Niles shrugged and answered, “James Conley.”
John blanched white and nearly dropped the sack he was holding. He asked Niles quickly, “Where are they, now?”
“Where’d they go from here?” John demanded sharply.
Niles seemed taken aback by the abrupt change but he finally replied, “Up the street—to Judge Stoner’s house. Him and Alvis got the same friends, or something like that. You know what I said about rich folks. They stick together.”
John put the sack down and started quickly for the door. Niles called out, “Hey! Don’t you want to take these with you?”
“I’ll be back—or send ’em out to the ranch with Claud or Cleave if you see one of them,” John called as he shut the door behind him and took off running through the snow.

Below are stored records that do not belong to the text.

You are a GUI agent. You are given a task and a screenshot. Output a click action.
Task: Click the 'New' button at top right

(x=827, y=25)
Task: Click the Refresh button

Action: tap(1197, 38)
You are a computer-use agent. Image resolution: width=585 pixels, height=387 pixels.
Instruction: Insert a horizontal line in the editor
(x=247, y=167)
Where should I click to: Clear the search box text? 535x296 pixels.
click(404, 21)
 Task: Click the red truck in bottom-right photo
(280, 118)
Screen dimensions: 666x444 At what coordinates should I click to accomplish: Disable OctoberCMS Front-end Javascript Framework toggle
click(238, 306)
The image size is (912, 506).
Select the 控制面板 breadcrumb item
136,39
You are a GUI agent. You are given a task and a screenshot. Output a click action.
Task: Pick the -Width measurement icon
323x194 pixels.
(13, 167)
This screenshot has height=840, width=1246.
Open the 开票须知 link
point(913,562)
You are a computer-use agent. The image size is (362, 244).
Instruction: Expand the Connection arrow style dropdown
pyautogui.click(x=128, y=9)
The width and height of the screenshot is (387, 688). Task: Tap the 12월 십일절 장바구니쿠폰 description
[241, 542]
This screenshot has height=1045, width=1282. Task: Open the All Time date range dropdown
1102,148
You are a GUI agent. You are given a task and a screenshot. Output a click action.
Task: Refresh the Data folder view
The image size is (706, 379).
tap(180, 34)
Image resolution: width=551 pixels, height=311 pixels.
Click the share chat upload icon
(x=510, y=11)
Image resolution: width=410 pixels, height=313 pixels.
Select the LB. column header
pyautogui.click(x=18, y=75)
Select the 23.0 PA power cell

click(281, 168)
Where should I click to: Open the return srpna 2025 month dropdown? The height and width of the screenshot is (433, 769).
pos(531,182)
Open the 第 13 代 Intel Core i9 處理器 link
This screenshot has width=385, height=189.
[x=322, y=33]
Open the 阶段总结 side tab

John knew it wasn’t a good idea to get worked up in such cold weather because a man’s sweat will freeze and form a thin layer of ice inside his clothing. When that happens, the body’s temperature can start dropping rapidly and the result can be frostbite or pneumonia—often leading to death.
But it was a short distance to the Judge’s house and John was clomping up onto the porch in a matter of seconds, heedless of everything except getting there. His breath was coming fast even before he started running and was coming in great, heaving gasps by the time he was mounting the steps. The porch had been freshly swept, but you wouldn’t have known it after John arrived. He took no notice of the mess he was making and knocked loudly on the door.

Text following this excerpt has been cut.